▸ **What to produce**
Copy, word for word, the lines of the entries below between the one with "REFER A FRIEND AND SAVE (36, 2183)" and the one with "Consentir [tab] (142, 742)", inclusive, and leave out everything else.

<<<<

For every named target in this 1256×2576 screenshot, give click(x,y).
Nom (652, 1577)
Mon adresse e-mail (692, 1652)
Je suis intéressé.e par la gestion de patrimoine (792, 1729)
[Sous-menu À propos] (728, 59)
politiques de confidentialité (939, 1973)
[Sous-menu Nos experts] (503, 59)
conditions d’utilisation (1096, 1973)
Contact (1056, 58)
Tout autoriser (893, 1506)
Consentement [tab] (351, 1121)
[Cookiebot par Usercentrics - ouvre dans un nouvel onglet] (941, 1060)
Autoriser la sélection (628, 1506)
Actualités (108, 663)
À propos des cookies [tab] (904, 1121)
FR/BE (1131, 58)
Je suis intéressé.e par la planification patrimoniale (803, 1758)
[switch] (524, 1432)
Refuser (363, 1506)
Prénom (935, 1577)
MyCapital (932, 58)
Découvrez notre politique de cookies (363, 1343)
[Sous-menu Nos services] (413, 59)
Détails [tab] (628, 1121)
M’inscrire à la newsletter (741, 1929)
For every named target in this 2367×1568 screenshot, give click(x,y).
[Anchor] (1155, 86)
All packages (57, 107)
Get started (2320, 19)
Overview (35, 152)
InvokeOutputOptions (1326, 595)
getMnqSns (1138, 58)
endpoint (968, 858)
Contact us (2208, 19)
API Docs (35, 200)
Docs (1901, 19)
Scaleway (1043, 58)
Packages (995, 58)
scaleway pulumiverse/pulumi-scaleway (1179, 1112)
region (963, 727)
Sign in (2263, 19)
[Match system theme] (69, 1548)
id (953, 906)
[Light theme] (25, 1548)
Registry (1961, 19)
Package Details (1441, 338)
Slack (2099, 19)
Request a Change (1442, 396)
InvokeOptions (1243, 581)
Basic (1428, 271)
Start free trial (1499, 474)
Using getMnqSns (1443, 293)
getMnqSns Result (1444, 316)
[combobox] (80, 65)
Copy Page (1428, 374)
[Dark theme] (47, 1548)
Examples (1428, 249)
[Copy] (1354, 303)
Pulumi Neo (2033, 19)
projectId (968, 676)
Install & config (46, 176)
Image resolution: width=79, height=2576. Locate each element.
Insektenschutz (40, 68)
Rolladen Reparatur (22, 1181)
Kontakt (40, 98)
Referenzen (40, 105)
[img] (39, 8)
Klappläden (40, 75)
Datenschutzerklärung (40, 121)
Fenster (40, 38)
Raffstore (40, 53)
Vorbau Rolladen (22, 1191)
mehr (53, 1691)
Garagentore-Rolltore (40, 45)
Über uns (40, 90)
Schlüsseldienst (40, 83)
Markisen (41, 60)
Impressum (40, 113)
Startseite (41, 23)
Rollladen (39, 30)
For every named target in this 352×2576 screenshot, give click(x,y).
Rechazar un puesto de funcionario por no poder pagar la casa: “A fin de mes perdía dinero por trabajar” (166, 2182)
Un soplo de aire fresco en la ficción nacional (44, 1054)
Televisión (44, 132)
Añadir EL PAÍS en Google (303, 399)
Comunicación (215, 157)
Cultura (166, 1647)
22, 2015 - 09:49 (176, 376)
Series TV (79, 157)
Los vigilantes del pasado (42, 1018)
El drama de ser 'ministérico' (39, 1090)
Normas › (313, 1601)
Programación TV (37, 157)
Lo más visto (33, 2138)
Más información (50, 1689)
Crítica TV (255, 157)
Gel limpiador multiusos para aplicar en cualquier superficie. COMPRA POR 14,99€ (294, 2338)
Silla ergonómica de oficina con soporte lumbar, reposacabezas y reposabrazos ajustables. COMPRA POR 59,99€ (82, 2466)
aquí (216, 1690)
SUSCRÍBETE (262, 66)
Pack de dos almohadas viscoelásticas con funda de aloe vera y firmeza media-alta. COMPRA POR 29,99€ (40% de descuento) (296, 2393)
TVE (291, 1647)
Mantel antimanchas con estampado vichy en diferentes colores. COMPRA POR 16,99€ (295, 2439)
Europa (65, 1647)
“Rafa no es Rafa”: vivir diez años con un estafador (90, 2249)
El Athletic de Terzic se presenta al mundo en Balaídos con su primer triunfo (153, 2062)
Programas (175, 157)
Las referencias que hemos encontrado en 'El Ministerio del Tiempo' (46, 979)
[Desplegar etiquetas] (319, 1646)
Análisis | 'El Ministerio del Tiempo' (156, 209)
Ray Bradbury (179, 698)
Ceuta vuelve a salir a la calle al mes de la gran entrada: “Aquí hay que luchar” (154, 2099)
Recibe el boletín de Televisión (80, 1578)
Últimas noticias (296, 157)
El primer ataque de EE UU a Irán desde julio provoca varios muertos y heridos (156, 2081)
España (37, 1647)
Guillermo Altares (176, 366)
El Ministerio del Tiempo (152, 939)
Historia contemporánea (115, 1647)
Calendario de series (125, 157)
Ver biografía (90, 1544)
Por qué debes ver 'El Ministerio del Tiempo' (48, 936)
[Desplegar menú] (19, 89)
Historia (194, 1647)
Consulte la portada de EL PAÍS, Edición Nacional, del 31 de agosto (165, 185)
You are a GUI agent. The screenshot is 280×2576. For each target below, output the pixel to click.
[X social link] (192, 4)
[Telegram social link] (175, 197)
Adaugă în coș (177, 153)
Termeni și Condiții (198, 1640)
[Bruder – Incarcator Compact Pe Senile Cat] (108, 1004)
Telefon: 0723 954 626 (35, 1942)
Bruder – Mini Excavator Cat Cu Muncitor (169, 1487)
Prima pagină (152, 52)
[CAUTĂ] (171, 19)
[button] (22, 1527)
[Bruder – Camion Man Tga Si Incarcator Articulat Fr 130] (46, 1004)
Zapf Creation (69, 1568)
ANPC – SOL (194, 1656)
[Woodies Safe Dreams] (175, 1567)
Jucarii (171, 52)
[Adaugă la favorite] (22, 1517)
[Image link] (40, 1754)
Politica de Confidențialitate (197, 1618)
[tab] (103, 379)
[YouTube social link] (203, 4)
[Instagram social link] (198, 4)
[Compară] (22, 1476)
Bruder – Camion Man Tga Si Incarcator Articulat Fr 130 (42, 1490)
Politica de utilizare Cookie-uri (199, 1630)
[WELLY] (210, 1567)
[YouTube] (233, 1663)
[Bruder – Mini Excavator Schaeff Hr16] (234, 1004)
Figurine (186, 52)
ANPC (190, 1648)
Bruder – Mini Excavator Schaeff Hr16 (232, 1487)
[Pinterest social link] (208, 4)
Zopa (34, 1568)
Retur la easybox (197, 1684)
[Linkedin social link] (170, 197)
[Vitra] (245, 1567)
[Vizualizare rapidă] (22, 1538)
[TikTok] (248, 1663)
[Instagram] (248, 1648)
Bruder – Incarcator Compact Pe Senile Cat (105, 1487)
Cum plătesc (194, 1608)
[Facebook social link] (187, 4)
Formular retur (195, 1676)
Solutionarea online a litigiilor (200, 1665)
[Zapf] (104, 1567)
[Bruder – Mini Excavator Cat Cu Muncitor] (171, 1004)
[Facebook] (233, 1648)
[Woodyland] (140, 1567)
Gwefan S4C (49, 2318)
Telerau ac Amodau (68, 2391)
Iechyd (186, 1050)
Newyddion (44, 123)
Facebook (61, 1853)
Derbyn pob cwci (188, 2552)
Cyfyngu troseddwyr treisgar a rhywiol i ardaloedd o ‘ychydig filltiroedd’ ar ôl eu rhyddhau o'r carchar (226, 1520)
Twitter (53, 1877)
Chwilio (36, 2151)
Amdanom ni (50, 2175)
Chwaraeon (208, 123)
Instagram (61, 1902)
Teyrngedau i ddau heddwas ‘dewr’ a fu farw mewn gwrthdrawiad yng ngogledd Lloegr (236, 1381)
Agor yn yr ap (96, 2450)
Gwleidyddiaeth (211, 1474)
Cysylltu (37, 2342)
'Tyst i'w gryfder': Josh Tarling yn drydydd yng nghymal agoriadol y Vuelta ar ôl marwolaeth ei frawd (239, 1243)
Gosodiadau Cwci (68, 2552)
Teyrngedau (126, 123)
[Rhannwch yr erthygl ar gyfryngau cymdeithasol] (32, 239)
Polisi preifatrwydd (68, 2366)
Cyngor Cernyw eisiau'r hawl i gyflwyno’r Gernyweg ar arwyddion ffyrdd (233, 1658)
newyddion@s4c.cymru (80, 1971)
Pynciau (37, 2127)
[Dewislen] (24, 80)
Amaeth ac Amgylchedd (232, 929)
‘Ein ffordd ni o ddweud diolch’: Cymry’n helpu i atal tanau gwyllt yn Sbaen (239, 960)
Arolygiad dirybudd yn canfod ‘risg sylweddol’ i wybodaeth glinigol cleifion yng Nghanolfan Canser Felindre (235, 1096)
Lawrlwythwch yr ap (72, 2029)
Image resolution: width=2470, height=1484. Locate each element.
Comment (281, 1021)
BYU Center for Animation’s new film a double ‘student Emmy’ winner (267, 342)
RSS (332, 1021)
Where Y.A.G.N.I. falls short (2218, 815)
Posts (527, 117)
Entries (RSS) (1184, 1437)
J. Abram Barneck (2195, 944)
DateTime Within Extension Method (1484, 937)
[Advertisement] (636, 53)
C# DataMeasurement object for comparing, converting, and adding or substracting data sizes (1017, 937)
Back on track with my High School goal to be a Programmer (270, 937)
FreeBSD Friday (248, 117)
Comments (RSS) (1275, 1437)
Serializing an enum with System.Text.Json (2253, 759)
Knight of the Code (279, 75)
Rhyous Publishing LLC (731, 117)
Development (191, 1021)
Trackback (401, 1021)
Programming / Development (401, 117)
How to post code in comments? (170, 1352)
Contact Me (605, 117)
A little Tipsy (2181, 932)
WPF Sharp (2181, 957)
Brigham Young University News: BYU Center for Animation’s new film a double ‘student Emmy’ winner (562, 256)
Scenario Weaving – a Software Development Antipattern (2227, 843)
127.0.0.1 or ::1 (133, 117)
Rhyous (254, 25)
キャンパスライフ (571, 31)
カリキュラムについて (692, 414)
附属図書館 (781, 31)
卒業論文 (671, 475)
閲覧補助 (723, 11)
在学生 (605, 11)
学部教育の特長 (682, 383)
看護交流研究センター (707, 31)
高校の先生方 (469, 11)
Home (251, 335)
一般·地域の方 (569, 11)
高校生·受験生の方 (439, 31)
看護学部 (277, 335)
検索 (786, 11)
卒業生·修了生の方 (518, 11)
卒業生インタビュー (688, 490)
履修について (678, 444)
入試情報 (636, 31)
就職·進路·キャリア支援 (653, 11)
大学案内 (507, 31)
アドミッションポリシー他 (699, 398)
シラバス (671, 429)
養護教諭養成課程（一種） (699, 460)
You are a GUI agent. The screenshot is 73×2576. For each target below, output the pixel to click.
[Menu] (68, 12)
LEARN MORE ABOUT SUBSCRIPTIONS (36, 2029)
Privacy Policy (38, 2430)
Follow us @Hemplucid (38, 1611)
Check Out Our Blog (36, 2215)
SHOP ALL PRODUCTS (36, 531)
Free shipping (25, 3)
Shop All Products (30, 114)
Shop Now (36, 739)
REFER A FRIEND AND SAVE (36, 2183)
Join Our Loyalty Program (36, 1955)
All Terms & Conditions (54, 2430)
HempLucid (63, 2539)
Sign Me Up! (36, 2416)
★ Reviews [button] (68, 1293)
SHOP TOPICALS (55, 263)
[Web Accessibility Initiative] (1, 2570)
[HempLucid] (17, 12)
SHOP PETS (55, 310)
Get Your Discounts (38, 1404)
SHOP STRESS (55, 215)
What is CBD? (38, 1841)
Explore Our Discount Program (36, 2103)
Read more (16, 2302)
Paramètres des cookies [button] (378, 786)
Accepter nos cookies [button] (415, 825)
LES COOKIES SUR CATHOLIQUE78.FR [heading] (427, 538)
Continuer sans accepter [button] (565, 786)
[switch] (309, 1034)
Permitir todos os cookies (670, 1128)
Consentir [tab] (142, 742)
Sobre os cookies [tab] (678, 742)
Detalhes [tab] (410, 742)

>>>>

▸ **Finished task**
REFER A FRIEND AND SAVE (36, 2183)
Join Our Loyalty Program (36, 1955)
All Terms & Conditions (54, 2430)
HempLucid (63, 2539)
Sign Me Up! (36, 2416)
★ Reviews [button] (68, 1293)
SHOP TOPICALS (55, 263)
[Web Accessibility Initiative] (1, 2570)
[HempLucid] (17, 12)
SHOP PETS (55, 310)
Get Your Discounts (38, 1404)
SHOP STRESS (55, 215)
What is CBD? (38, 1841)
Explore Our Discount Program (36, 2103)
Read more (16, 2302)
Paramètres des cookies [button] (378, 786)
Accepter nos cookies [button] (415, 825)
LES COOKIES SUR CATHOLIQUE78.FR [heading] (427, 538)
Continuer sans accepter [button] (565, 786)
[switch] (309, 1034)
Permitir todos os cookies (670, 1128)
Consentir [tab] (142, 742)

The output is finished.